Anomalous Magnetic Susceptibility in Iron Pnictides: Paramagnetic Phase

TL;DR

This paper investigates the anomalous magnetic susceptibility in iron pnictides' paramagnetic phase, linking it to fluctuational spin correlations in a strongly correlated metallic state, explained via LDA+DMFT.

Contribution

It provides a quantitative understanding of anomalous susceptibility and spin gap features in doped Fe-pnictides using LDA+DMFT, supporting a Mottness-based scenario.

Findings

Anomalous temperature dependence of spin susceptibility observed.

Spin gap in NMR consistent with fluctuational spin correlations.

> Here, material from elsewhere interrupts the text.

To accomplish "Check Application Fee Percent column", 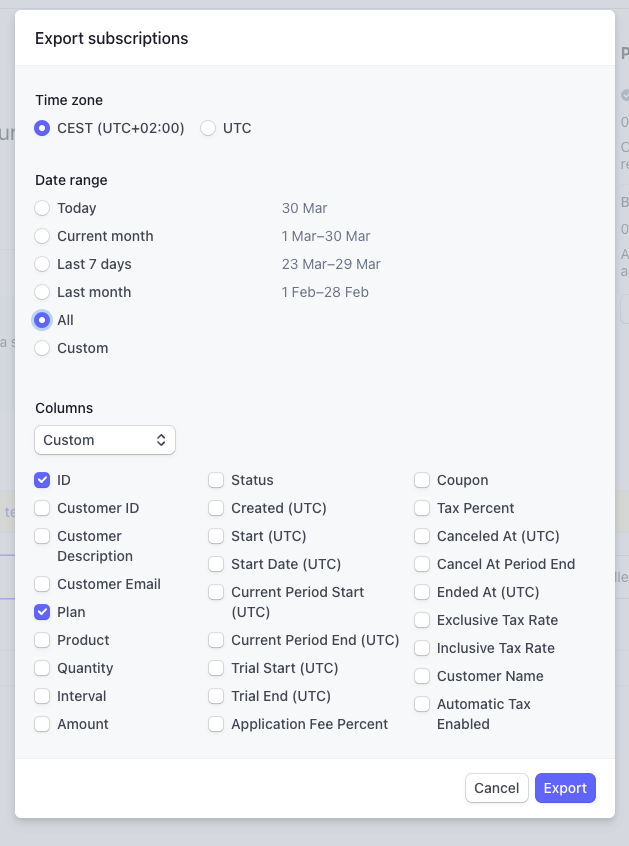I will point(216,724).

LDA+DMFT explains these features quantitatively.

Abstract

Observation of an anomalous temperature dependence of the spin susceptibility, along with a spin gap in NMR, in the quantum paramagnetic normal state of Iron Pnictides is a signature of an unusual metallic state. We argue that both these anomalous features are associated with a wide fluctuational regime dominated by dynamical, short-ranged and frustrated spin correlations in a strongly correlated metal. Using LDA+DMFT, we show that both these features can be quantitatively undertstood in the doped Fe-pnictides. We argue that such spin correlations naturally arise in a Mottness scenario, where an effective, dualistic description involves coexisting renormalized quasiparticles and effectively localized moments, arising from the same set of d bands.